For god’s sake no. Maybe if you are stupid and drag your brakes for a while it is possible to boil your brake fluid, but if you step firmly on your brakes you will stop. In fact the V6 Camry (A Lexus is just a Camry pretending to be posh) at wide open throttle will stop a foot shorter from 70 mph that a Ford Taurus with no problems.
Cite: http://www.caranddriver.com/features/09q4/how_to_deal_with_unintended_acceleration-tech_dept.

An ordinary car* does not have a throttle cut off. It has a throttle cable that doesn’t care what any of your other controls are doing. It has a throttle cable that is more likely to get stuck than an electronic system. It has a throttle cable that can over-cam and get stuck wide open.

To get in a high speed accident you have to do so many things wrong (refuse to brake, refuse to shift into neutral and then brake) that the UA problem is just mother nature’s way of getting rid of old drivers and people who don’t care enough about driving to do it properly.

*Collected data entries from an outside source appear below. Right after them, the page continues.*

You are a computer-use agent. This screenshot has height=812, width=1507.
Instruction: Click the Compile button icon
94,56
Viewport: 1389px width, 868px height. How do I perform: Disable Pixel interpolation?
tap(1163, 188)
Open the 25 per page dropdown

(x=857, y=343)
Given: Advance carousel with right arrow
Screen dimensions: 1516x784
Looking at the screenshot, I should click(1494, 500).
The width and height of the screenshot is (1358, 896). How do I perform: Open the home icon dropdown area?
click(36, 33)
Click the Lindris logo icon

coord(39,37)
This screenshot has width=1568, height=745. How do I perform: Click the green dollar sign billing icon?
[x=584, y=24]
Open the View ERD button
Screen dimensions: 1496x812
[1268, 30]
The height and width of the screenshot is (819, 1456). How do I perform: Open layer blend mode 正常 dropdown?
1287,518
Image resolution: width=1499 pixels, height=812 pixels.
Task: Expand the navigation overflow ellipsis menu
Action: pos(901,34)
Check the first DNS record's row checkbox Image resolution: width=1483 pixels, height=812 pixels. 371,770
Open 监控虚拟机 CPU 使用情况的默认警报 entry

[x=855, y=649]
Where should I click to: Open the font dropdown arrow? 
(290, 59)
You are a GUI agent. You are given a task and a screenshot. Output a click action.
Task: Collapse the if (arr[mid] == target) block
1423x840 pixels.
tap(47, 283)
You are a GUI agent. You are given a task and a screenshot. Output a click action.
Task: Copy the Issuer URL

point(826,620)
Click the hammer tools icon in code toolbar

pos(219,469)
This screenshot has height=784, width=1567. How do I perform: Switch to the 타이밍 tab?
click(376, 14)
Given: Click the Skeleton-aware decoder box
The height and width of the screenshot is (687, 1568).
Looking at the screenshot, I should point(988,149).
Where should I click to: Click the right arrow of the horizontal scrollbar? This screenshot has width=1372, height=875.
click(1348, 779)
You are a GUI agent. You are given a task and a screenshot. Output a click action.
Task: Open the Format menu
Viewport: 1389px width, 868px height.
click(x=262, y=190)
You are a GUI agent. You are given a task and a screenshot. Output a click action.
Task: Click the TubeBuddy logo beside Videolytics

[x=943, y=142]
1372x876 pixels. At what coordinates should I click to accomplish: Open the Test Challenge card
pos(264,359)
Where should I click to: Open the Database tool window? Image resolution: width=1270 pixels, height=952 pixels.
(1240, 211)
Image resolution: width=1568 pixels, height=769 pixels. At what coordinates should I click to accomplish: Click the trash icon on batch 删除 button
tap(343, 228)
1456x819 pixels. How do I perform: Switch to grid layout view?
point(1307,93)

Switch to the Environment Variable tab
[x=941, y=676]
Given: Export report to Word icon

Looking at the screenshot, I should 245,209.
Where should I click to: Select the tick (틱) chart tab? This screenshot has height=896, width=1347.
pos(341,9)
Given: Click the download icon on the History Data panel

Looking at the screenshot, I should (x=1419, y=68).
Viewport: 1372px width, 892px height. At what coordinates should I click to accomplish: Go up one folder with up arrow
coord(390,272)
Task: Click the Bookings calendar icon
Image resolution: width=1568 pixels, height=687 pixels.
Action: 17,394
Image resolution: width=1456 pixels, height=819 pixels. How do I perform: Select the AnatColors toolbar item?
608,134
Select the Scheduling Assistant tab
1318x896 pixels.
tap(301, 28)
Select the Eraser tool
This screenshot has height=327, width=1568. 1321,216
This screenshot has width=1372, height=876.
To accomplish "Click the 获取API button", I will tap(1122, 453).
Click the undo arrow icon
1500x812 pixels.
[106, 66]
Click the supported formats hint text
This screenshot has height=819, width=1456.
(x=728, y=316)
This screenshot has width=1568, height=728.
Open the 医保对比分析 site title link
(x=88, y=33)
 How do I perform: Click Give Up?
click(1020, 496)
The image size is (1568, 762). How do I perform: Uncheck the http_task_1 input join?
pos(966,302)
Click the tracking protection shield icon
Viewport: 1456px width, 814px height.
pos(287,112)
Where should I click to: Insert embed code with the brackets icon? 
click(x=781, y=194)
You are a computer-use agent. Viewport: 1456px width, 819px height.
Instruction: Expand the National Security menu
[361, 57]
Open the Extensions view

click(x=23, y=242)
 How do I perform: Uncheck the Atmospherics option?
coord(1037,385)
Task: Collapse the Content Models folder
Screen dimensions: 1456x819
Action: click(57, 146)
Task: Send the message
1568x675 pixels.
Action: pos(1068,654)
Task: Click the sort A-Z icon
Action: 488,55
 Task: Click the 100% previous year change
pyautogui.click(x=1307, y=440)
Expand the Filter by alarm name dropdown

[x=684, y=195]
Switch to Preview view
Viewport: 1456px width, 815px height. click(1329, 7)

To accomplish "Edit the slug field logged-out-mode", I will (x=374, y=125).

  • Ordinary car: noun, American vernacular: any car made without the benefit of the technological accomplishments developed over the last thirty years.

In February it fell from a high of 90 to 72 in a week, and it still trading at that level. Ford on the other hand is up 80% this year.

And so maybe that’s the point here. The American consumer really doesn’t care, or can’t remember. I’m sure a few people more closely involved will swear not to ever drive another Toyota. Just as the few people totally screwed by [health insurance giant] will switch to [other health insurance giant], just as soon as they switch to a different employer who uses a different provider.